In a rapidly changing global economic scenario companies are often faced with a dilemma of pursuing a global strategy or adopt a more local and domestic approach to the market. To understand the differences between the global and domestic strategy we need to first define strategy.

Definitions of strategy:

Scheme: an elaborate and systematic plan of action

A strategy is a long term plan of action designed to achieve a particular goal. Strategy applies to many disparate fields, such as:

Military strategy

Marketing strategies

Strategic management

Football strategy

Game theoretical strategy

Economic strategy

Neuro-linguistic programming strategy

(Source: en.wikipedia.org/wiki/Strategy)

We can understand that strategy is a systematic plan to achieve certain goals and objectives set out by a company.

Definitions of Global strategy:

Worldwide consistency, standardization and relatively low cost are stressed. www.engmanage.co.za/terms_strategy.htm

Firms that pursue a Global Strategy are faced with great pressures from cost reductions but with weak pressure for local responsiveness. Therefore it allows these firms to sell a standardized product worldwide. However, fixed costs (capital equipment) are substantial.

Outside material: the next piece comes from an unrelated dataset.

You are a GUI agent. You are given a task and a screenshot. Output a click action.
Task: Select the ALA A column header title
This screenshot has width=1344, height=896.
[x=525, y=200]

Nevertheless, these firms are able to take advantage of scale economies & experience curve effects, because it's able to mass produce a standard product and it can be exported (providing demand for it is greater than the costs involved)

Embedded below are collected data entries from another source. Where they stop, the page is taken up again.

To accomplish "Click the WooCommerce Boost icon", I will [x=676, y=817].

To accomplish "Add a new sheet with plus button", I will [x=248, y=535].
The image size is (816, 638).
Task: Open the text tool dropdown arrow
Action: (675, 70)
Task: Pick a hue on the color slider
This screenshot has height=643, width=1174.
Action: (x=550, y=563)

http://www.en.wikipedia.org/wiki/Global_strategy

As economies grow, more and more companies are following a global strategy to produce and manufacture in low cost countries and sell and market the products throughout the world. These companies are called Multi National Corporations (MNC's).

Interestingly it has been found in many studies that large companies tend to follow their global plans in new markets and fail miserably as they fail to take into account the local / domestic scenario. For example, for many years Coco-Cola took its advertisement decisions for all global markets from its head quarters in Atlanta, USA. As the demands for the American and Asian markets were different, this strategy failed badly in India and other Far East Asian countries. This prompted the company to de-centralize its advertisement function to the respective local countries that understood the market much better. As a result the company has been able to show good strength and brand value in these new markets.

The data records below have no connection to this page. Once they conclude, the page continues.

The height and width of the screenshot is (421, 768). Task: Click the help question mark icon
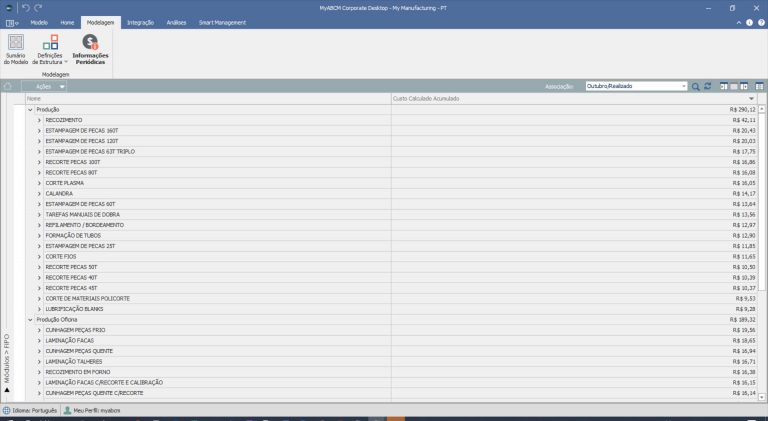(760, 21)
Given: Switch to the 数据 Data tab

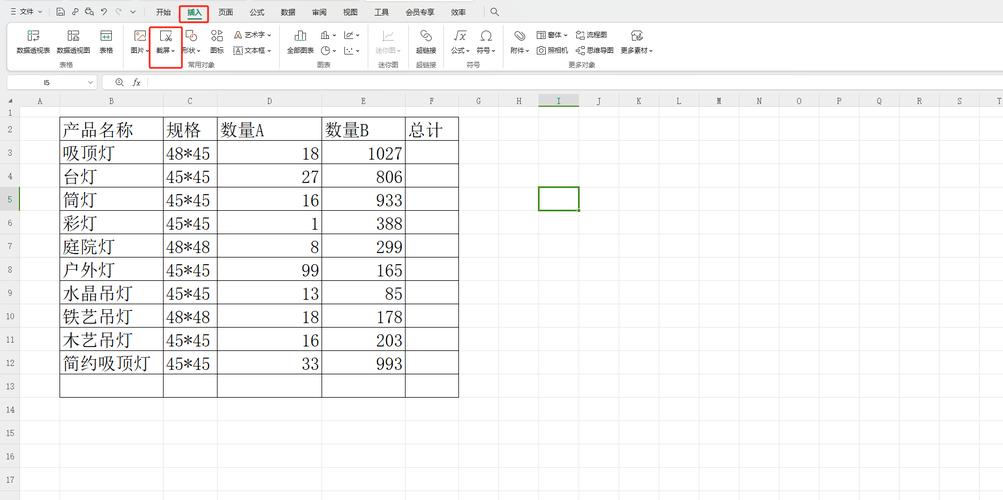Looking at the screenshot, I should 288,12.
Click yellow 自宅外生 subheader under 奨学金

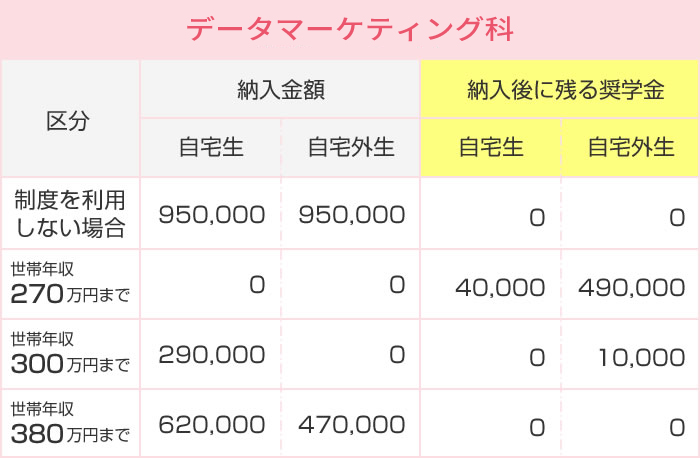[x=630, y=148]
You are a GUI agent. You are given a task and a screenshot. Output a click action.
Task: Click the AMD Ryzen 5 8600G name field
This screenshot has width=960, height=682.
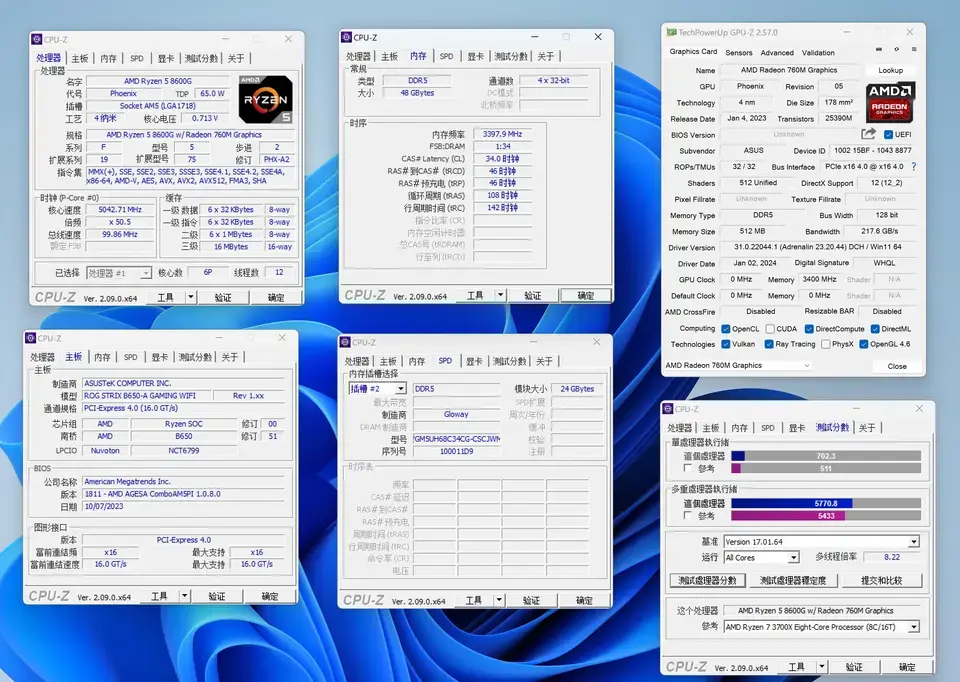[160, 81]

The implementation strategy for any company should be to ‘Think Global and Act Local. Regional needs of markets differ and customers demand that products be suited to their wants. Unlike the past where customers would have to make do with available products sold in their market without much concern to the local needs. This is due to growing competition and opening up of world economies.

As part of the strategy of any company it must address the following basic questions:

Identify its market (countries to sell their products in)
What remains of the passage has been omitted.